Pepino era daqueles sujeitos boa praça. De bem com todos. Como cidadão, empunhava com firmeza seus ideais. Como vereador, era um destemido lutador por políticas públicas. Principalmente, se elas favorecessem os mais oprimidos. Same Saab, prefeito e amigo, lembra de uma dedicação extrema aos mais necessitados. Na época do Assentamento Muquilão, Pepino ficava até horas da madrugada juntando papelada dos recém assentados. Eram certidões de casamento. Registro de filhos. Tudo para que estivessem corretamente cadastrados junto ao Incra e ao Banco da Terra. Ele sabia que, com os documentos em dia, teriam créditos do governo.
Homem generoso, mostrava seu lado humano a todo instante. Contava piadas. Cantava modas sertanejas, como Boate Azul ou Folhas Secas. No entanto, também era firme. Ainda mais, em se tratando do bem da sua comunidade. E não foi à toa que se tornou vereador. Batia no tema saneamento. Para ele, a Sanepar tinha dívidas com Iretama. Sempre preocupado com a população, deixou seus afazeres para apanhar, em Curitiba, a primeira ambulância do município.
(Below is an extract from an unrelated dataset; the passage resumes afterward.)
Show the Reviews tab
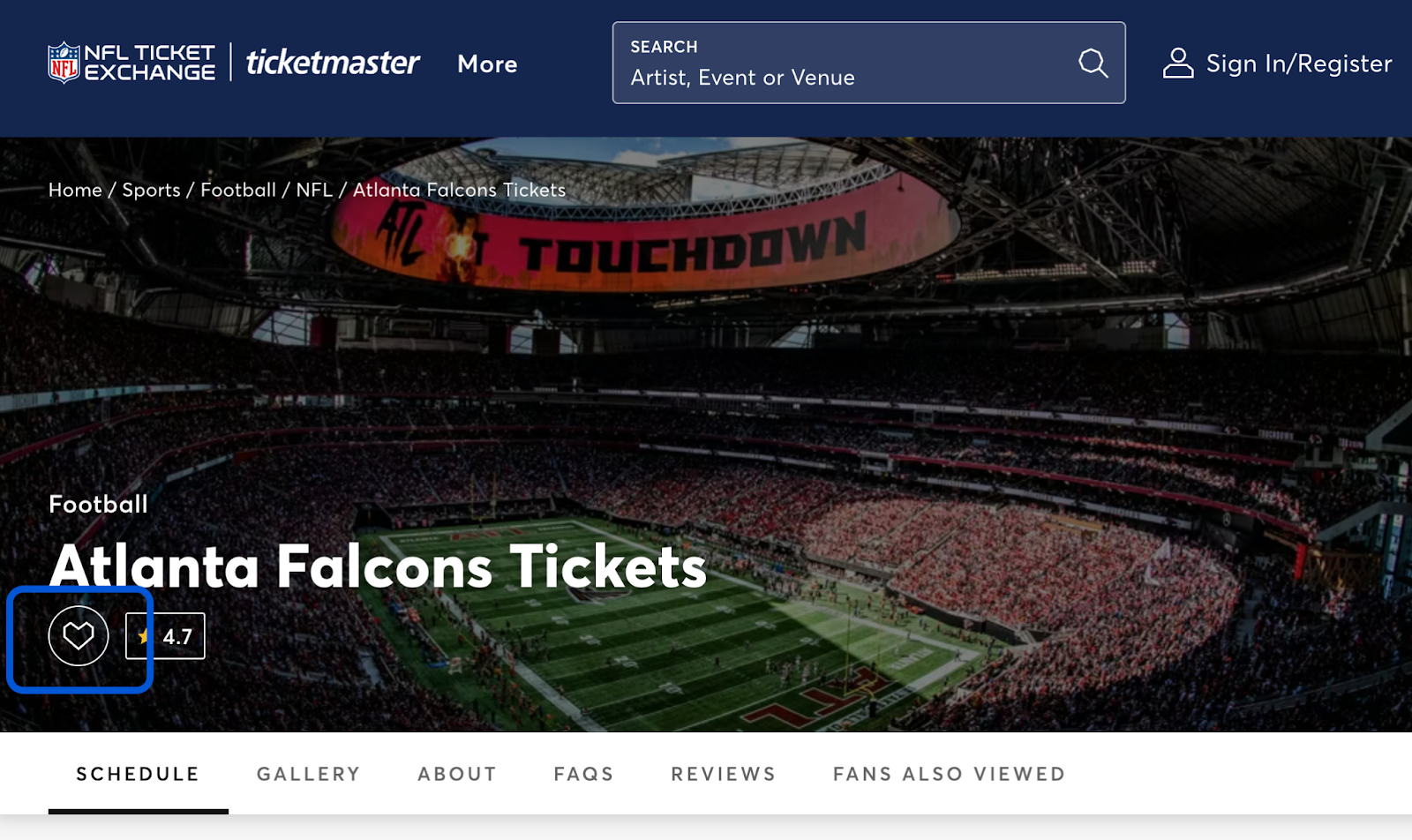The height and width of the screenshot is (840, 1412). click(724, 774)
Era julho de 1988. Num dos invernos mais rigorosos do estado, Pepino apanhou um busão rumo a capital. De noite, geada brava. Lá, encontrou-se com Same Saab. O prefeito não sabia dirigir. Então, juntos, retornaram com a ambulância. Um importante investimento cedido pelo governo do estado, ao município. Pepino foi na boleia e estava extremamente feliz. Era como se uma criança tivesse recebido o primeiro presente. Um ao lado do outro, viajaram até Iretama batendo as canelas de frio. A ambulância não contava com aquecimento interno.
Same conta que o amigo morreu feliz. Afastado do último pleito como vereador, foi eleito mais uma vez em 2020. E, ainda, retornou em grande estilo: Presidente da Câmara. “Ele não tinha a vaidade pelo poder. Seu objetivo era apenas colaborar com a comunidade. Morreu muito feliz”, diz o prefeito. Além de todas as suas virtudes, Same lembra de um companheiro religioso, dotado de muita fé. Também era torcedor fanático do Palmeiras. Já internado pela doença, não viu o vexame do time no último mundial.
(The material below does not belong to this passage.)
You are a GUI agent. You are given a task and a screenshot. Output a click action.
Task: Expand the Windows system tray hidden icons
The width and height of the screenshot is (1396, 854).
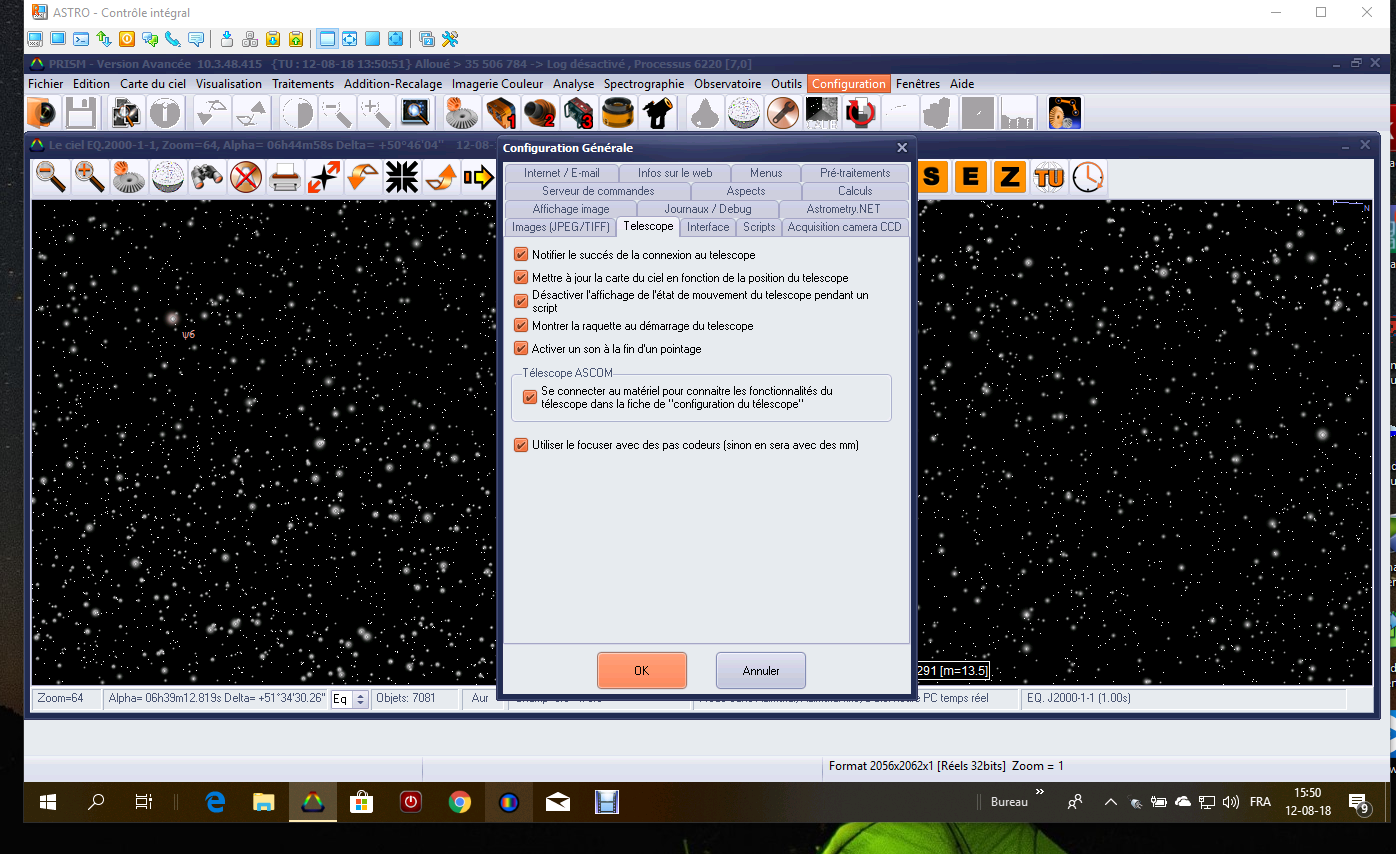pos(1110,802)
Um dos filhos, Rafael, conta que Pepino era bastante presente na vida da família. Mesmo ocupado, com a agricultura ou a vereança, estava ao lado dos seus. Era o linha de frente das batalhas em família. “Fazia de tudo pra ver a felicidade dos filhos e de toda família. Trabalhou a vida toda pra ver os filhos formados”, contou.
Na jornada dos dias, tinha como meta mostrar os caminhos do bem. Principalmente, indicando a importância em ajudar ao próximo. Da necessidade em ser honesto. “Talvez por esses adjetivos ele tenha sido eleito tantas vezes”, comentou Rafael. Mas nas lições do dia a dia, Pepino esqueceu-se de uma coisa: ensinar a família a conviver sem a sua presença. Serão dias difíceis. Mas o legado continua.
Nessa quinta-feira (18), a comoção tomou conta da cidade. O corpo do agricultor foi sepultado pela manhã. Eram quase 10 horas da manhã. Um dia de calor e céu extremamente azul. Mas um dia cinzento. Dor e angústia. Um cortejo jamais antes visto marcou a última homenagem. “Nunca vi tanta comoção na cidade”, falou o procurador geral do município, Marcio Mattos.
Pepino estava internado na UTI-Covid da Santa Casa de Campo Mourão desde a semana passada. Ele foi intubado no último dia 10, não resistindo a doença. Foi a sexta morte pelo vírus em Iretama. A cidade está de luto.